Дверь затворилась. На прилавке перед Элизой лежало несколько аккуратных пакетов, обернутых в толстую бумагу со штемпелем «Печатные издания». Одни пакеты перевязаны черным шнурком, другие – белым. Сосчитав заказы, старая Элиза тяжело опустилась в потрепанное кожаное кресло.
– Уж годы не те! Бывало, поднималась на шестой этаж без всякой одышки. А теперь вот к вечеру ноги так и подкашиваются.
Буртниек снял очки и стал протирать их носовым платком.
– Знаю, знаю, Элиза, тебе еще труднее, чем всем нам. Но что поделаешь? Сегодня непременно надо отнести. Ведь люди ждут.
– Да разве я жалуюсь… Много сегодня приходило клиентов?
– Как всегда, – ответил Буртниек, пряча застенчивые близорукие глаза за толстыми стеклами очков. – Приезжал шофер генерала Хартмута, заходил Макулевич… Одним словом, все та же карусель.
– Макулевич?.. Тот чудак, что сочиняет французские стишки? У бедняги, кажется, в голове винтиков не хватает.
Элиза принялась складывать бандероли в свою большую базарную сумку, а сверху прикрыла их немецкими иллюстрированными журналами.
Висвальд Буртниек запер за ней дверь и уселся в то же самое кресло, с которого только что поднялась Элиза. Он тоже неважно чувствовал себя по вечерам. Пошаливало сердце. Sclerosis aortae[9] – это звучало красиво, почти как гекзаметр Горация. Но если наступала «цезура» – как, иронизируя над собой, называл Буртниек свои сердечные припадки, – он горько упрекал себя за то, что весной 1941 года отказался от путевки на Кавказ в санаторий. Теперь уж лечиться было невозможно.

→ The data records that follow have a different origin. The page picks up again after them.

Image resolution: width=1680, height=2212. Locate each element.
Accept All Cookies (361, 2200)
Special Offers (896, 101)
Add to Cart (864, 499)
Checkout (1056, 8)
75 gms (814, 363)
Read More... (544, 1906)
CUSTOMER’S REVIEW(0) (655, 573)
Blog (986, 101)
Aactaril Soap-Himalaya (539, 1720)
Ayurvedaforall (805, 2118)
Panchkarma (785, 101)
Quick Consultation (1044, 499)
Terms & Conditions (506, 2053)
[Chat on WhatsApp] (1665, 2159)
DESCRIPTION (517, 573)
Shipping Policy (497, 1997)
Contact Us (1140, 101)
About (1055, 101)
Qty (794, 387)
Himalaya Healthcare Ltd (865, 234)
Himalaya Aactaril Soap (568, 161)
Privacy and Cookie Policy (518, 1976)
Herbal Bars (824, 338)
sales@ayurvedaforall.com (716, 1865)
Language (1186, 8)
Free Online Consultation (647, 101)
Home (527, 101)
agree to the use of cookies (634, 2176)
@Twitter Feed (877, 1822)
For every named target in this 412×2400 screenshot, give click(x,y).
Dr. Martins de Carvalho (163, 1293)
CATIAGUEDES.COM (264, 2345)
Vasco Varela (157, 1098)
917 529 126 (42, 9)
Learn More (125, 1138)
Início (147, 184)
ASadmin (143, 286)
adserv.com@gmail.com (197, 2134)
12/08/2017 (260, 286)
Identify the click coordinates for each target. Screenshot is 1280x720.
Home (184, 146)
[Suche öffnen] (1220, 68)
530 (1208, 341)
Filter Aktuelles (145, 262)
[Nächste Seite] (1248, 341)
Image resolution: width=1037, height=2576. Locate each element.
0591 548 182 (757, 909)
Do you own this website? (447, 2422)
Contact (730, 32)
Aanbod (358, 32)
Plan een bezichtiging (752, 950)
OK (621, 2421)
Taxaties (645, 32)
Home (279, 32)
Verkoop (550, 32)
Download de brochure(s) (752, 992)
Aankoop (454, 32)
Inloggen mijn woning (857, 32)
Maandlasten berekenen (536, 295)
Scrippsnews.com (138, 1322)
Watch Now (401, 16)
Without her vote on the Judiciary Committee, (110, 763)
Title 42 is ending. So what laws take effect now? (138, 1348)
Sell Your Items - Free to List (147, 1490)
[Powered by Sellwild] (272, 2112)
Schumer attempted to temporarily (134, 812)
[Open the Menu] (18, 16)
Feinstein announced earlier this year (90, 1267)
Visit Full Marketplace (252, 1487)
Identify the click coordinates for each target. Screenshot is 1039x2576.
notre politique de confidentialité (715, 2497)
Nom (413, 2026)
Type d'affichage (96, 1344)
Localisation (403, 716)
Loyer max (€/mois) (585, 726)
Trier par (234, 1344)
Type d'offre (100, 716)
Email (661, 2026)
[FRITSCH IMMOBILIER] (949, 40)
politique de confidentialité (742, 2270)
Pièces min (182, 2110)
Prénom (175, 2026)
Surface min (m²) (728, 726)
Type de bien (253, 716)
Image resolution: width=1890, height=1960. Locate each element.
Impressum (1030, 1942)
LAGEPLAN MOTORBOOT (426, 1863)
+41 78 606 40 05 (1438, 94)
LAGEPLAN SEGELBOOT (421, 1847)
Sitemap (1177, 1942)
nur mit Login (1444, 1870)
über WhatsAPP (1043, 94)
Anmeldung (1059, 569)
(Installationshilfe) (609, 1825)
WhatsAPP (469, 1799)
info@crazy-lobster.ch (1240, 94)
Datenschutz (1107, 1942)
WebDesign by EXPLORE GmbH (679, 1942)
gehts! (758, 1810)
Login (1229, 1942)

Неудивительно, что сердце Буртниека часто бастовало. Он мало берег его в дни молодости. Буртниек родился в бедной трудовой семье. Приобрести знания, чтобы передавать их другим, стало целью и смыслом его жизни. Перебиваясь случайными заработками, он благодаря необычайному упорству умудрился окончить университет. Но случилось так, что диплом, торжественно врученный ему самим ректором, не внес в его жизнь ни малейшего облегчения. Все оказалось напрасным: долгие годы лишений, когда приходилось перебиваться е хлеба на воду, бессонные ночи за книгами, ставшие причиной хронических головных болей… Как и многие окончившие университет в буржуазной Латвии, Висвальд так и не смог найти работу по специальности. Но именно пережитое вывело его на правильный путь… Буртниек был человеком общительным. Однако теперь, в силу особых обстоятельств, он безропотно отказался от многих довоенных знакомств. Единственные люди, с которыми ему случалось поговорить, были соседи да немногочисленные посетители агентства.
9
Артериосклероз (лат.).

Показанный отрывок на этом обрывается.